We all know time is a construct, and right now, it's kept by the very precise tick of an international network of around 500 atomic clocks.

But now researchers have shown that time could be kept even more accurately with a new-generation of clocks called optical clocks, and they want to use the new system to redefine a second - which would mean we could squeeze even more into our days.


The optical clock they've just measured is so precise that it would have lost less than two minutes if it had been running since the birth of the Universe, which is pretty incredible once you wrap your head around it.

Global time-keeping is important, because 'the second' - as defined by the International System of Units (SI) - is what our GPS devices, electrical power grids, and financial networks all rely on.

That's why we use atomic - or microwave - clocks, which measure the vibration of a caesium atom to keep time, just like the tiny swinging of a pendulum.

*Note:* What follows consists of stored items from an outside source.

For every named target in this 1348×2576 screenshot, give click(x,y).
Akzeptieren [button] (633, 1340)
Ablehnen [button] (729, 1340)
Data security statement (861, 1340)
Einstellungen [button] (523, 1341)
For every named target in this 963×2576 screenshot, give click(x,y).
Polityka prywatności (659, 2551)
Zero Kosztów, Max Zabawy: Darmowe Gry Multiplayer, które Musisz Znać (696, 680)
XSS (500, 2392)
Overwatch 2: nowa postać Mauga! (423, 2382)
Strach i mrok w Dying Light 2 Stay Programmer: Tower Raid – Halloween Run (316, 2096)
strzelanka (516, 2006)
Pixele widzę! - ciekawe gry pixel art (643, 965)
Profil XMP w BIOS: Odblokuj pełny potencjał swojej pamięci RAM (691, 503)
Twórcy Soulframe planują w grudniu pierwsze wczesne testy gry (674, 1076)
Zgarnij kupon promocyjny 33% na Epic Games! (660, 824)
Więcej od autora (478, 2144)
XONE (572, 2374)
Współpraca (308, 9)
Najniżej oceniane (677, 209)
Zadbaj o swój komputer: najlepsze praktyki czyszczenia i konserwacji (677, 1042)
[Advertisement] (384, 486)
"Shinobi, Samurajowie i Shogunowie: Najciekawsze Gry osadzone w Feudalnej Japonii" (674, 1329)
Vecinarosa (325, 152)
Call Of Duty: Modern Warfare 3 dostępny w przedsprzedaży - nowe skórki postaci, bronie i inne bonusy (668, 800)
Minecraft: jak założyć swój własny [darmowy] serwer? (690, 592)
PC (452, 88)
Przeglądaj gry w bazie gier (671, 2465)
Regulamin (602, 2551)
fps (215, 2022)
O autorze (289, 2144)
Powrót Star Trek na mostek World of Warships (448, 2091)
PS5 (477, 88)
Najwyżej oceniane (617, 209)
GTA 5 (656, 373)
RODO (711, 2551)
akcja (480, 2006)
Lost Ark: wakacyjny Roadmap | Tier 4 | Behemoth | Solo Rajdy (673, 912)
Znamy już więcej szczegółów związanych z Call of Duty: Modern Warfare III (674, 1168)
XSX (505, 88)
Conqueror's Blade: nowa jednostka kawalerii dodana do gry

And since 1967, a SI second has been defined as 9,192,631,770 cycles of those vibrations.

But, as specific as that sounds, even the best atomic clocks can still accumulate an error of about 1 nanosecond over a month.

Optical clocks, on the other hand, are even more precise. They work similarly to atomic clocks, but they measure the oscillations of atoms or ions that vibrate at frequencies about 100,000 times higher than microwave frequencies - which is a whole lot faster, and therefore more accurate.

That accuracy comes with some cons though - more complexity and therefore more downtime - which means anything from a few minutes where the optical clocks can't tell time up to two days. And because of that, until recently, they hadn't been considered a viable option for redefining the second and keeping global time.


But the new research describes a system that could actually work.

"We showed that even with the downtimes of today's optical clocks, they still can improve timekeeping," said one of the researchers, Christian Grebing, from the National Metrology Institute of Germany. "We achieved a better performance compared to the very best microwave fountain clocks which have generally been considered less reliable and thus less suitable for the actual implementation of a practical timescale."

To compensate for the downtimes of today's optical clocks, the researchers combined a commercially available atomic clock device called a maser with a strontium optical lattice clock. The maser isn't as accurate, but it worked to cover the downtime of optical clocks.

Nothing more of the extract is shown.